Indianapolis-based IU Health on Friday reported a $715.11 million loss in 2022, compared with a $861.51 million gain a year earlier. The nonprofit system’s annual loss included $698.16 million lost due to poor performance in the financial markets.
Annual operating revenue grew 2.8% to $8.09 billion, including a 4.6% bump in patient service revenue with volume increases in surgeries, emergency department visits and radiological procedures. Hospital admissions fell slightly. Expenses for 2022 increased 3.3% to $7.97 billion, driven by labor, drug and supply costs.
IU Health will seek to overcome the economic headwinds by limiting capital spending, optimizing resources and implementing operational efficiencies, the hospital said in a news release.
As Indiana’s largest healthcare system, IU Health operates 16 hospitals and more than 300 physician offices, surgical centers and other care facilities.
IU Health also noted its ongoing price-reduction plan was having a negative impact on revenue. In late 2021, IU Health announced it would take measures to bring its average commercial prices as a percentage of Medicare in line with the national average by 2025 — a move expected to cost the system more than $1 billion in revenue. IU Health previously came under fire for the higher prices it charged commercial customers.

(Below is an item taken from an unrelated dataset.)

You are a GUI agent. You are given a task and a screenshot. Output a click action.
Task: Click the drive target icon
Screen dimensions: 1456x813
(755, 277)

In 2020, commercial prices were 280% of Medicare prices, falling to 269% in 2021. Prices were at 265% as of the first nine months of 2022, the latest available data.
A spokesperson said IU Health recorded $120 million in reduced revenue in 2021 as a result of the price-reduction plan. That equates to 1.5% of the system’s total operating revenue that year. The spokesperson did not provide a number for 2022.

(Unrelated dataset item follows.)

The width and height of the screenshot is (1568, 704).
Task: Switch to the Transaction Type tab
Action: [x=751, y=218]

“IU Health has recognized and accepted its responsibility to help address cost of healthcare in Indiana. We acknowledge that hospital prices for commercial customers in our state are higher than the national average, and we are the only health system to date that has not only committed publicly to reducing them but which has actually taken concrete steps to do so,” the system said in a statement last year.
The system has so far reached a 45% average price reduction in radiology services, a 30% reduction in specialty pharmacy and a nearly 24% reduction in ambulance services. IU Health said almost all laboratory services are at Medicare prices or lower. The system is planning similar price adjustments in 2023.